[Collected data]
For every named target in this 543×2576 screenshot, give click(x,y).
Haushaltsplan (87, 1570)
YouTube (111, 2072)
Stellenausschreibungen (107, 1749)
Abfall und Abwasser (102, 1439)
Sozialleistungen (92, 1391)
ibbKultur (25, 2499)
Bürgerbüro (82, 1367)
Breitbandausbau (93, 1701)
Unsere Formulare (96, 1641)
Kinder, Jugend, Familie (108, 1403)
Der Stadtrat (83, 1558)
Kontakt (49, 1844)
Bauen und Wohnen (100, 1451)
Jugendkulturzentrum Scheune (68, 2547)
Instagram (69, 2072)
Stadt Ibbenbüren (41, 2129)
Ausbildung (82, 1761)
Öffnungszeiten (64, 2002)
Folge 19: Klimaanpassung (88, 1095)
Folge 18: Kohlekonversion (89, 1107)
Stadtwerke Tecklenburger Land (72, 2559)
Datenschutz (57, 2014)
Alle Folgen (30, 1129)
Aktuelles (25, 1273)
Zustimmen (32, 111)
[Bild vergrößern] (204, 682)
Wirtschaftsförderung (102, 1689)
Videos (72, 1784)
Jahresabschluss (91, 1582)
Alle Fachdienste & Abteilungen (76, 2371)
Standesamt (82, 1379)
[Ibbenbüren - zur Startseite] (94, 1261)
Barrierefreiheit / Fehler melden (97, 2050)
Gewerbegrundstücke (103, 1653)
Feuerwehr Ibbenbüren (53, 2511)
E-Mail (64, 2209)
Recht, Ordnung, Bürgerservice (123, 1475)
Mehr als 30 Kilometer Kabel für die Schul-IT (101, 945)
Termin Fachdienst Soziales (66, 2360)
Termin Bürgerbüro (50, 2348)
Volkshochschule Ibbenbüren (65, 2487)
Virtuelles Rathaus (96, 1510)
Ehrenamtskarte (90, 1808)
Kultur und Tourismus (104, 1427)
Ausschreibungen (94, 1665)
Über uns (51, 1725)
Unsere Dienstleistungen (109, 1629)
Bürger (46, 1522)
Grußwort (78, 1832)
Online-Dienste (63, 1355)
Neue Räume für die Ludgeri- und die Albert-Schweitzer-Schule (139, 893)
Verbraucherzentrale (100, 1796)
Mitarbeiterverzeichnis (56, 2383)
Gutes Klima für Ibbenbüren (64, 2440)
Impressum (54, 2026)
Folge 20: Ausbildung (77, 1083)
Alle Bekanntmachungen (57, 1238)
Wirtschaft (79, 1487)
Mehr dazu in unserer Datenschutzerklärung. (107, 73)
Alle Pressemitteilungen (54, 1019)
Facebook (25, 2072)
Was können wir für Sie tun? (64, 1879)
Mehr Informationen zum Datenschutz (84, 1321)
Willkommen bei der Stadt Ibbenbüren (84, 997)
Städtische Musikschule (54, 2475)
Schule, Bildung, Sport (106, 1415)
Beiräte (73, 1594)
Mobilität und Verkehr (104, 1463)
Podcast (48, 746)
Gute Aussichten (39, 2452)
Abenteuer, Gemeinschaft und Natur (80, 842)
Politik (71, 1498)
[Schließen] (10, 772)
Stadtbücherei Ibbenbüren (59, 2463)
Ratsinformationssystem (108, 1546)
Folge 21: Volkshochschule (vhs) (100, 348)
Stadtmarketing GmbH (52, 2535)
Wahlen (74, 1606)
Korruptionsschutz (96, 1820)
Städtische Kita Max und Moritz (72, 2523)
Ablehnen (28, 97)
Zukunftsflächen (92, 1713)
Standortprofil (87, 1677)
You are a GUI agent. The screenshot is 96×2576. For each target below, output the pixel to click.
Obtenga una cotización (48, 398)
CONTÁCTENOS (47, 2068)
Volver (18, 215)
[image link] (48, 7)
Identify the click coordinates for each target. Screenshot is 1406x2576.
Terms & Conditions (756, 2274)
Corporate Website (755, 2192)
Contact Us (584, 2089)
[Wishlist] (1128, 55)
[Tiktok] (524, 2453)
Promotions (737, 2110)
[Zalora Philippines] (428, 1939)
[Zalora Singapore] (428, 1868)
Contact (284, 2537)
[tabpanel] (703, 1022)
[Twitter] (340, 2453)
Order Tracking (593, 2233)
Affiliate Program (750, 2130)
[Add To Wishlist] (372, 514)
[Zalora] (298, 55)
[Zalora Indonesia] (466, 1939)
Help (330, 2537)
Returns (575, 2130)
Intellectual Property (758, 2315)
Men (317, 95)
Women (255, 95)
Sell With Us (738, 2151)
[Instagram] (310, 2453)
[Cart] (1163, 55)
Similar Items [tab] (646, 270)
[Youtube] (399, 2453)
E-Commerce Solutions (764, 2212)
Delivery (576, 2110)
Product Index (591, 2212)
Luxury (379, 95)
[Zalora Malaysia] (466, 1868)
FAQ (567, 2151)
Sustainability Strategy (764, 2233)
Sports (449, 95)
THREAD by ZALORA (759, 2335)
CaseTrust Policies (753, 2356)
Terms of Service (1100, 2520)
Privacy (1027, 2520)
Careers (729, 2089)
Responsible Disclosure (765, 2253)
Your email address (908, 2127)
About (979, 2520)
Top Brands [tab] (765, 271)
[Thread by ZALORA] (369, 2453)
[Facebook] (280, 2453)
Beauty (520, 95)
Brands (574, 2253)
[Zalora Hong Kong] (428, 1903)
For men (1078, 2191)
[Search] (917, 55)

**Your assignment**.
Given the records above, restate word for word only the lines starting at the one with "Mobilität und Verkehr (104, 1463)" and ending at the one with "Order Tracking (593, 2233)".

**Solved problem**.
Mobilität und Verkehr (104, 1463)
Podcast (48, 746)
Gute Aussichten (39, 2452)
Abenteuer, Gemeinschaft und Natur (80, 842)
Politik (71, 1498)
[Schließen] (10, 772)
Stadtbücherei Ibbenbüren (59, 2463)
Ratsinformationssystem (108, 1546)
Folge 21: Volkshochschule (vhs) (100, 348)
Stadtmarketing GmbH (52, 2535)
Wahlen (74, 1606)
Korruptionsschutz (96, 1820)
Städtische Kita Max und Moritz (72, 2523)
Ablehnen (28, 97)
Zukunftsflächen (92, 1713)
Standortprofil (87, 1677)
You are a GUI agent. The screenshot is 96×2576. For each target below, output the pixel to click.
Obtenga una cotización (48, 398)
CONTÁCTENOS (47, 2068)
Volver (18, 215)
[image link] (48, 7)
Identify the click coordinates for each target. Screenshot is 1406x2576.
Terms & Conditions (756, 2274)
Corporate Website (755, 2192)
Contact Us (584, 2089)
[Wishlist] (1128, 55)
[Tiktok] (524, 2453)
Promotions (737, 2110)
[Zalora Philippines] (428, 1939)
[Zalora Singapore] (428, 1868)
Contact (284, 2537)
[tabpanel] (703, 1022)
[Twitter] (340, 2453)
Order Tracking (593, 2233)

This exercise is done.